In Part 1, a systematic approach to minimize conducted emissions.

Every engineer should aim to design electronics to pass the Electromagnetic Compatibility (EMC) test the first time. However, that is easier said than done. Passing this test the first time is only possible if you understand how EMC testing is performed by an EMC house and the most common design techniques.


Exposing Your Design

When you do EMC testing, you expose all strengths and weaknesses of your design. I’m always present during the EMC testing because I know I will learn something new each time, and I strongly recommend you do the same. I use EMC testing as a tool to improve my skills and check my design for quality and robustness in different electromagnetic interference (EMI) scenarios.


Image used courtesy of EMC Fast Pass

˘¿This article will begin to cover Conductive Emission (CE) and will be divided into three parts:

  • What is a CE test and why is it important?
  • Typical Test setup for CE testing
  • Designing techniques to prevent CE


What is CE Testing and Why Is it Important?

When we design an electronic product that has some form of switching (e.g., a microcontroller, an FPGA with one or more clocks, a DC/DC converter, etc.) chances are we will emit some kind of electromagnetic interference in the surrounding area. Those emissions may go from a few kHz up to several GHz. Emissions below 80 - 100 MHz, are most likely to use the cables as a medium of emission. This is the reason why the CE tests are usually carried up to 30 - 80 MHz (sometimes even higher), especially on power cables. This unwanted electromagnetic noise, if uncontrolled, may upset other equipment that shares the same power network – and this is the reason why it is so important.

Let's say, for example, we have designed a Joystick powered by a USB port and are injecting on the 5 V power bus a large noise due to some error in our design.

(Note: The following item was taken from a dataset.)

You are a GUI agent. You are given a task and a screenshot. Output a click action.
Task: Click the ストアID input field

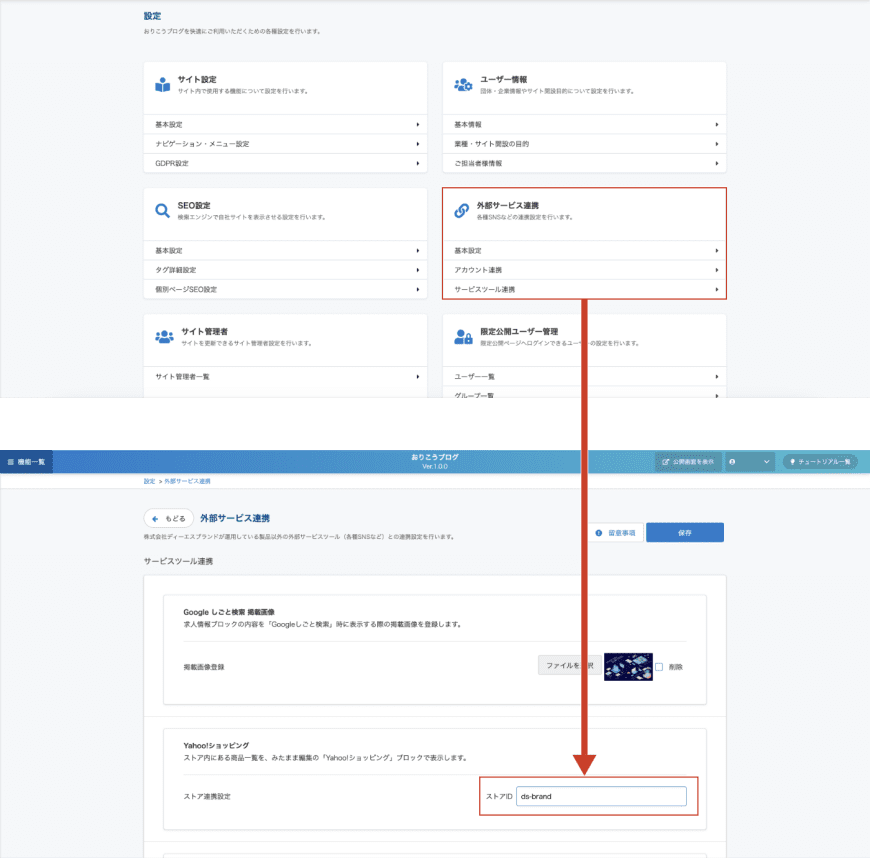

Under some circumstances, the PC may not work correctly anymore. Imagine going to production and 10% of your joystick causes connected PCs not to work properly. It could damage the reputation of your company.

EMC testing is more than just an exercise in paperwork to get the FCC or CE mark. It is a way to prove that your product has the highest quality possible with today's technology.


Typical Test Set-Up

To understand the designing techniques needed to pass the CE one must first understand what is being measured, how it is being measured and the mechanism of emission. Once this becomes clear, what filter to apply, why to apply it and how to apply it can all be discussed.

The set-up for measuring CE changes slightly from standard to standard and application to application. For the sake of this discussion, our equipment uses the main AC line (220 V or 110 VAC) for power.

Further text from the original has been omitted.